From 8th Century Rome to 21st Century New Zealand, trust law has developed over time to meet the changing needs of society. In New Zealand, one of the latest developments has been the passing of the Trusts Act 2019 (Act).
The Act was aimed at making trust law more accessible while increasing the obligations on trustees to ensure they properly manage trusts. Now 2 years on from its enactment, we take a look at how the Act is changing how we operate trusts.
Disclosure of Information to Beneficiaries
Under the Act, trustees must make available to every beneficiary certain trust information unless an exception applies. This requirement has been difficult to comply with in practice. For example, in older trust deeds there is sometimes a large number of beneficiaries listed in the trust deed beyond the core family members. These beneficiaries could include defacto partners, spouses, more distant relatives by blood or marriage and other trusts that have common beneficiaries with the trust.
Where there are beneficiaries listed in the trust deed who are not likely to benefit from the trust or will only benefit in a specific set of circumstances, trustees may be faced with a difficult decision around what information (if any) they should give to those beneficiaries. If the trustees, choose not to give information to those beneficiaries then they need to document their decision carefully to ensure they comply with the Act.
If the trustees decide to disclose trust information to beneficiaries, then the trustees need to decide how best to discuss the matter with the beneficiaries or write to the beneficiaries so as to comply with the Act. Some trustees are organising family meetings to deal with these requirements.

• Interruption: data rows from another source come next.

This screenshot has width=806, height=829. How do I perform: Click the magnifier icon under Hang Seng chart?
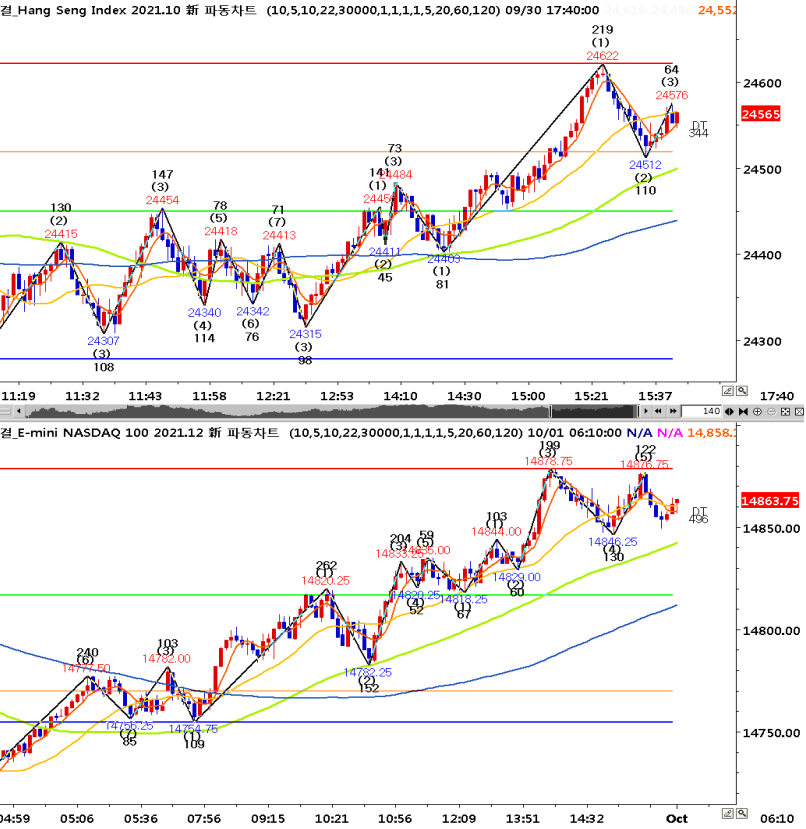(x=743, y=391)
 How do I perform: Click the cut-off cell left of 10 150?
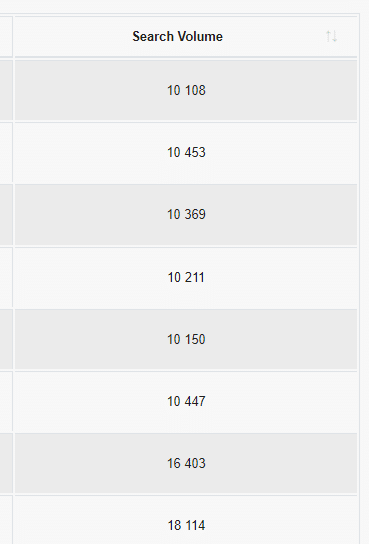coord(6,339)
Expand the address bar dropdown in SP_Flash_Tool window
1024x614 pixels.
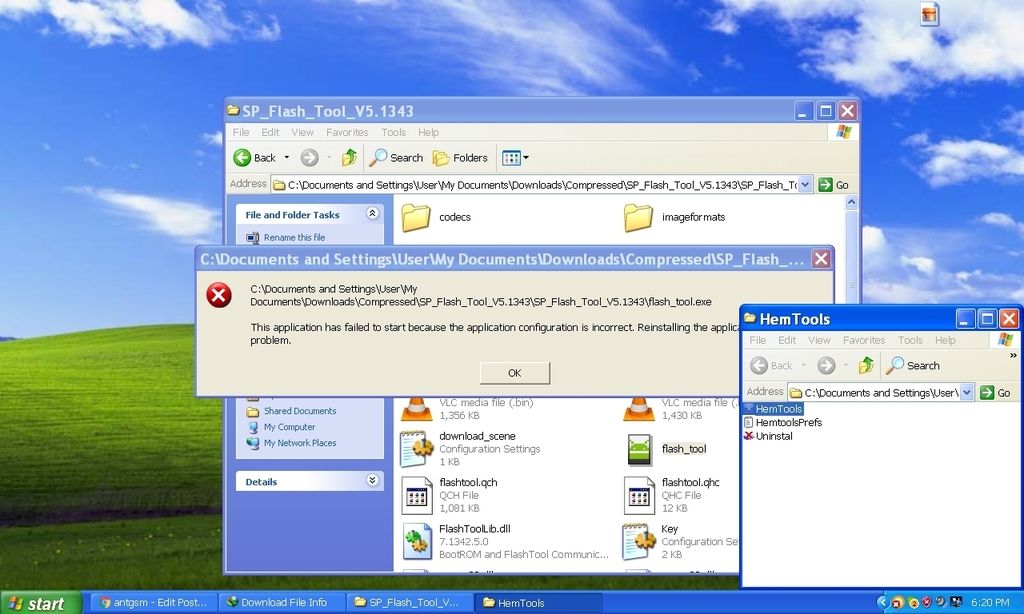(x=805, y=185)
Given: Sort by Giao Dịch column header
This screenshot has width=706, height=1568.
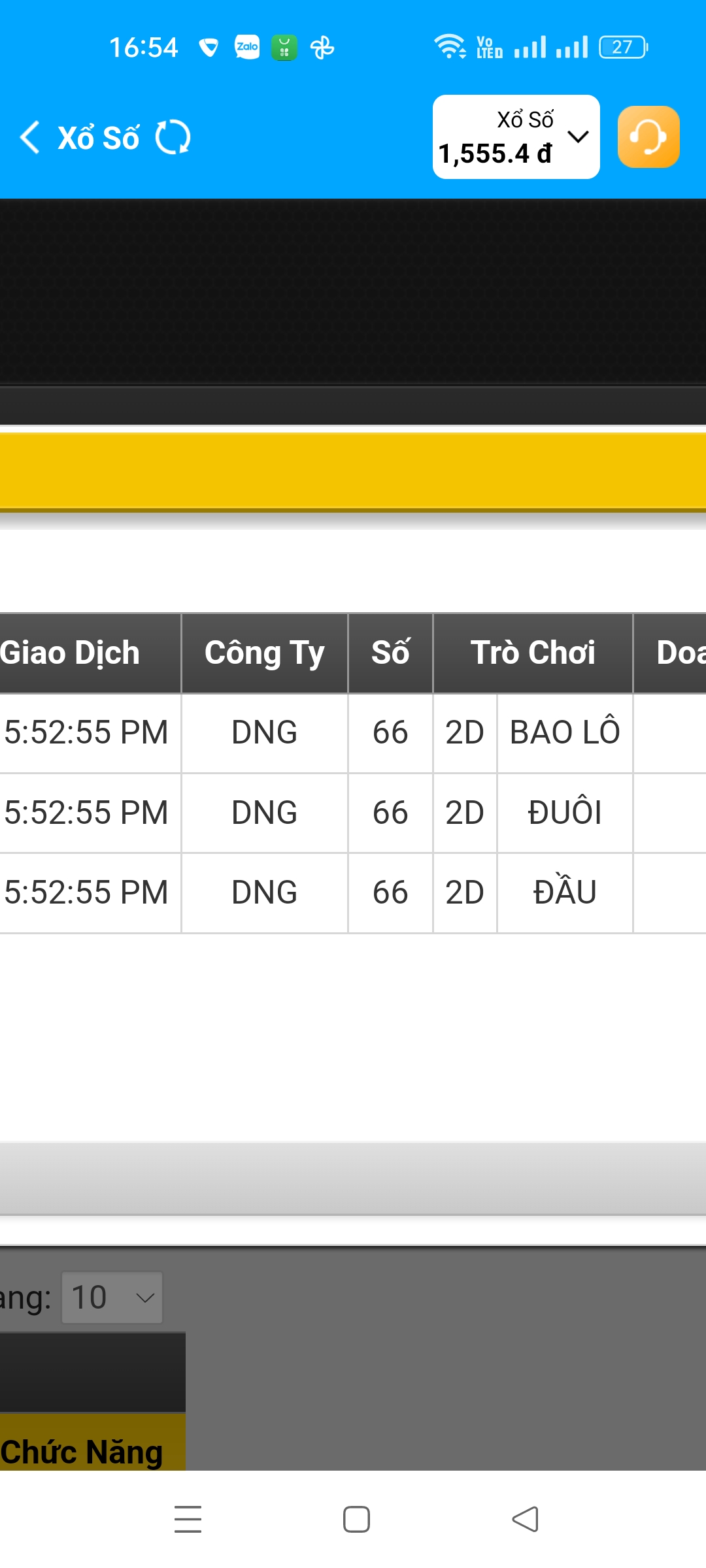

In some cases, the trustees or the settlors are making decisions to remove beneficiaries who have a remote chance of benefiting from the trust. A decision to remove beneficiaries carries with it some risk and usually requires legal advice.
The practicalities of complying with the new disclosure requirements under the Act are creating new challenges for trustees and causing trusts to have extra compliance costs. At the same time, it is making families think harder about the purpose of their family trusts and often this leads to them updating their family trusts to make them more fit for purpose.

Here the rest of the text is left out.